== Instructions to follow ==
Only some lines are wanted. Transcribe, exactly, the lines below from the line with "Task: Select 'Wiki статья' menu item" up to and including the line with "Given: Click Add photos on the business image".

== Given data ==
== Segment start ==

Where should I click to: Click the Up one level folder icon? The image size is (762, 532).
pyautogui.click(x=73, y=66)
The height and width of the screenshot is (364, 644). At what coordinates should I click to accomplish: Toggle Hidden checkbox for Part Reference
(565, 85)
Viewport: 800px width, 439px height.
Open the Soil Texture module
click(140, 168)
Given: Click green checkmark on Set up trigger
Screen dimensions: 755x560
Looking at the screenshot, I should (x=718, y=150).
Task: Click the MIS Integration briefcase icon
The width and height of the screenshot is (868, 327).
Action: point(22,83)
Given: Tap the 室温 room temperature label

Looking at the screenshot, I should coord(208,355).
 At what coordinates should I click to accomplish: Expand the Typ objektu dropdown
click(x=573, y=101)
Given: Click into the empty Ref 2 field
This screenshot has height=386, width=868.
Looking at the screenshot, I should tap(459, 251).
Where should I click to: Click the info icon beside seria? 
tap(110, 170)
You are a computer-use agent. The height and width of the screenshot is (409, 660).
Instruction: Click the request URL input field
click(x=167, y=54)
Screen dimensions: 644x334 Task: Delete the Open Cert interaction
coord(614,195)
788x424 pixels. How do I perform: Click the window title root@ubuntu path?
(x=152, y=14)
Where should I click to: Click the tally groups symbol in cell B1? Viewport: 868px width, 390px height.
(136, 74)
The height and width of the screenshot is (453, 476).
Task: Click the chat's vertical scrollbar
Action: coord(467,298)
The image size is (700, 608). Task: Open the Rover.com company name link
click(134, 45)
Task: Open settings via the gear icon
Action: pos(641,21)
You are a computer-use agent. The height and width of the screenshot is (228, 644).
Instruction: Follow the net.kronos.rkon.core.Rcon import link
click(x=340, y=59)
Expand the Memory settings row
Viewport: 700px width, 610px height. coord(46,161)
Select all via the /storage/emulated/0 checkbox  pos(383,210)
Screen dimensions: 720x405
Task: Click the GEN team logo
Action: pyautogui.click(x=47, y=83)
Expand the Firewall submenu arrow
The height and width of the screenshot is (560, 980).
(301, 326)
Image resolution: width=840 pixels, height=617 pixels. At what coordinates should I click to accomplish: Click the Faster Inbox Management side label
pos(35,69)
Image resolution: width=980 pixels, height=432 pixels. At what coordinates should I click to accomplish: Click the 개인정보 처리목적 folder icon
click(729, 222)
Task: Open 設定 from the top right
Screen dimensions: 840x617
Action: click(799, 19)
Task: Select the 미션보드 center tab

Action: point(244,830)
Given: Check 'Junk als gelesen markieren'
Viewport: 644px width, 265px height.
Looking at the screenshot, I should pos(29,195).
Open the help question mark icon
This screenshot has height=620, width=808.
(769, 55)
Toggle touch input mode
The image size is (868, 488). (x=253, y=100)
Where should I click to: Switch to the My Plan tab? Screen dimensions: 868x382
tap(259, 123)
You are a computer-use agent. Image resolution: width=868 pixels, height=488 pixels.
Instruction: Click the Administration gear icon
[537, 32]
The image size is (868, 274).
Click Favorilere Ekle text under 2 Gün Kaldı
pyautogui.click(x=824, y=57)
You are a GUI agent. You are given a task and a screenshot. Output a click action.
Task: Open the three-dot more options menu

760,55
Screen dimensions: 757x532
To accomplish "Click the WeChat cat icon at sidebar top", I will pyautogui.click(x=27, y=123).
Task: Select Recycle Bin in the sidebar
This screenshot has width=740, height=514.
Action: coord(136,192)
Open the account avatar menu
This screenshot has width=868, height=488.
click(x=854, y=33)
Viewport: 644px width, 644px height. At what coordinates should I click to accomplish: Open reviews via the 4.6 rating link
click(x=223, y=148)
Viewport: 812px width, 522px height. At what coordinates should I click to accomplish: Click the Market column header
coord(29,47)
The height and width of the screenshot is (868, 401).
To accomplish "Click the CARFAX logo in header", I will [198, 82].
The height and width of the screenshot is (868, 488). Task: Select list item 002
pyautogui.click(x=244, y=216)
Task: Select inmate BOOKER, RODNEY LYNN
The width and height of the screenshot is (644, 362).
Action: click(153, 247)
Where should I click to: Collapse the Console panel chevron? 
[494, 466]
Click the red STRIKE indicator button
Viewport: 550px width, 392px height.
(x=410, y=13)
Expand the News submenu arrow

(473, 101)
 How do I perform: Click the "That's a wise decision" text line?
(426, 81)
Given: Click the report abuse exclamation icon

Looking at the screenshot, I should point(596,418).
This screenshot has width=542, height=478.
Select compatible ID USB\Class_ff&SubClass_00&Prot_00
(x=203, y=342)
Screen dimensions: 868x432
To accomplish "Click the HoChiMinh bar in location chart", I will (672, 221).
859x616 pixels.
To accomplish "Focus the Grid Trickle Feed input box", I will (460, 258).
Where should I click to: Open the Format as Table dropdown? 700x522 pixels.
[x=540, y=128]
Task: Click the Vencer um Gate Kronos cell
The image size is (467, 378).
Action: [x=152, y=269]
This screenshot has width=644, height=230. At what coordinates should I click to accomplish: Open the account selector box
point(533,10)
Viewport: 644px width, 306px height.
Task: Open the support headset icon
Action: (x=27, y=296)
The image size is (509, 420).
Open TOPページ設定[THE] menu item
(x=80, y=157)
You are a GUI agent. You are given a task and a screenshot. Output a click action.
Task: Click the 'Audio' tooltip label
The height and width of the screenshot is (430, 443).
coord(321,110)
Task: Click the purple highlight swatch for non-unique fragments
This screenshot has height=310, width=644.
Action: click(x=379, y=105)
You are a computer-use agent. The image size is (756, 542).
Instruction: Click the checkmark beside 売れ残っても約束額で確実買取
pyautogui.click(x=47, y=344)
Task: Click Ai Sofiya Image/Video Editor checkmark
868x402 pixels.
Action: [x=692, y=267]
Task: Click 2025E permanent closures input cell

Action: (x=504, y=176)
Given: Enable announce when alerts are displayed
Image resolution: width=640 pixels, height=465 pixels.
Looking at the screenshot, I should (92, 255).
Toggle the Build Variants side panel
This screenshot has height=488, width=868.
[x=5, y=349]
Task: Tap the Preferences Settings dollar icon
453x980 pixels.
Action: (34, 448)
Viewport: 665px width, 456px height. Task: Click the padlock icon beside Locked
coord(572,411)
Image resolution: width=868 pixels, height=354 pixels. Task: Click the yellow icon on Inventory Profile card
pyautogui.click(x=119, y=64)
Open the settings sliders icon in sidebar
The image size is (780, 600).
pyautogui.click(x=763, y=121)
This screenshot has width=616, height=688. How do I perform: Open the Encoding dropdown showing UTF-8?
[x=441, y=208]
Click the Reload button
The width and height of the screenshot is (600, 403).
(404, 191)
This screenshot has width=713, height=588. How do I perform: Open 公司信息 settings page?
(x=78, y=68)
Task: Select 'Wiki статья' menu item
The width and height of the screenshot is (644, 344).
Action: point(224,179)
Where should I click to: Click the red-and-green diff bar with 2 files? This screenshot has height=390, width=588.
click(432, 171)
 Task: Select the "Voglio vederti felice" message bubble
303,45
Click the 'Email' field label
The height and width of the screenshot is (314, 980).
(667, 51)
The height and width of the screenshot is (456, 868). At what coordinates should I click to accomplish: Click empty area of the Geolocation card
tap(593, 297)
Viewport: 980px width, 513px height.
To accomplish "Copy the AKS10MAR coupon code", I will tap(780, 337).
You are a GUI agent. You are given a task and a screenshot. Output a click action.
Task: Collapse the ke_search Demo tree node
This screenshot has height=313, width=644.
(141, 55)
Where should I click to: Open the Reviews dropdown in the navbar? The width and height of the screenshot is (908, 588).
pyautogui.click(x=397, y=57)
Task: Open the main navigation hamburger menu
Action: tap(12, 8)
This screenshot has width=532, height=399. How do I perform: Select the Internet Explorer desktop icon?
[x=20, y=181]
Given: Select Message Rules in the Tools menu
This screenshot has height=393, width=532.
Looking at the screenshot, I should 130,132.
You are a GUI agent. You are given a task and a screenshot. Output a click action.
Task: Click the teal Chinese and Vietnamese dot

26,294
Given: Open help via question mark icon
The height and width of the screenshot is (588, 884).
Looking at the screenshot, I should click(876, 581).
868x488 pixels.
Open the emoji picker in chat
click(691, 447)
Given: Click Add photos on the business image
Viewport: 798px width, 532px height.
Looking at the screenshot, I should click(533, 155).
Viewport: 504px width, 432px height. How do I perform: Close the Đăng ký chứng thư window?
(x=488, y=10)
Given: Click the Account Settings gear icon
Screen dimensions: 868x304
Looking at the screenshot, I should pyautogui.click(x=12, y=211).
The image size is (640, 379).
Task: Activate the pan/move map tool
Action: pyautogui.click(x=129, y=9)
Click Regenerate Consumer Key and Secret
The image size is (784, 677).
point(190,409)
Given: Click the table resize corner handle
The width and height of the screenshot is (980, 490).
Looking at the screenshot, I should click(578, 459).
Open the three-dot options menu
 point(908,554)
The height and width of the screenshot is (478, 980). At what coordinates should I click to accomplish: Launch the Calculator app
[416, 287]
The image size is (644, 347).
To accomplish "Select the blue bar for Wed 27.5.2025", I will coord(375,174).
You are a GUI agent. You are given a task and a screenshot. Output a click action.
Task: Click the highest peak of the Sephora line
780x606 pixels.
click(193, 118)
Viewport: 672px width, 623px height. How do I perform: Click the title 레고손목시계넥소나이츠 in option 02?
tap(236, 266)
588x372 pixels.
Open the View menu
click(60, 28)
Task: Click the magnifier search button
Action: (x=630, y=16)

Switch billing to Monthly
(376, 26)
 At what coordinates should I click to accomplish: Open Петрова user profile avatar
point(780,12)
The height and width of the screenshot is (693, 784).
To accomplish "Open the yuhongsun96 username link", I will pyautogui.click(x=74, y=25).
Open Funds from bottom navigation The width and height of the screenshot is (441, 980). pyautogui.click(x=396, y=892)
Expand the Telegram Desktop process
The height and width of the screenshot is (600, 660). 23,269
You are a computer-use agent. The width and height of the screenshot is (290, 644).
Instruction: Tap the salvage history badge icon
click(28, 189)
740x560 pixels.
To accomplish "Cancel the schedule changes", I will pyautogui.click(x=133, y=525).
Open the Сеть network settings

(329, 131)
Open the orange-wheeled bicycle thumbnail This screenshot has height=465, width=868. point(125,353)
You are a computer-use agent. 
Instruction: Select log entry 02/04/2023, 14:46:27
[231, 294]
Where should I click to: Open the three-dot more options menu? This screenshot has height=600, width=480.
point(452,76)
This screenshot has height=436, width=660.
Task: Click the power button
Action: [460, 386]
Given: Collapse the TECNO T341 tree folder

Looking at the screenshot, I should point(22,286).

== Segment end ==

== Solution to the exercise ==
Task: Select 'Wiki статья' menu item
The width and height of the screenshot is (644, 344).
Action: point(224,179)
Where should I click to: Click the red-and-green diff bar with 2 files? This screenshot has height=390, width=588.
click(432, 171)
 Task: Select the "Voglio vederti felice" message bubble
303,45
Click the 'Email' field label
The height and width of the screenshot is (314, 980).
(667, 51)
The height and width of the screenshot is (456, 868). At what coordinates should I click to accomplish: Click empty area of the Geolocation card
tap(593, 297)
Viewport: 980px width, 513px height.
To accomplish "Copy the AKS10MAR coupon code", I will tap(780, 337).
You are a GUI agent. You are given a task and a screenshot. Output a click action.
Task: Collapse the ke_search Demo tree node
This screenshot has height=313, width=644.
(141, 55)
Where should I click to: Open the Reviews dropdown in the navbar? The width and height of the screenshot is (908, 588).
pyautogui.click(x=397, y=57)
Task: Open the main navigation hamburger menu
Action: tap(12, 8)
This screenshot has width=532, height=399. How do I perform: Select the Internet Explorer desktop icon?
[x=20, y=181]
Given: Select Message Rules in the Tools menu
This screenshot has height=393, width=532.
Looking at the screenshot, I should 130,132.
You are a GUI agent. You are given a task and a screenshot. Output a click action.
Task: Click the teal Chinese and Vietnamese dot

26,294
Given: Open help via question mark icon
The height and width of the screenshot is (588, 884).
Looking at the screenshot, I should click(876, 581).
868x488 pixels.
Open the emoji picker in chat
click(691, 447)
Given: Click Add photos on the business image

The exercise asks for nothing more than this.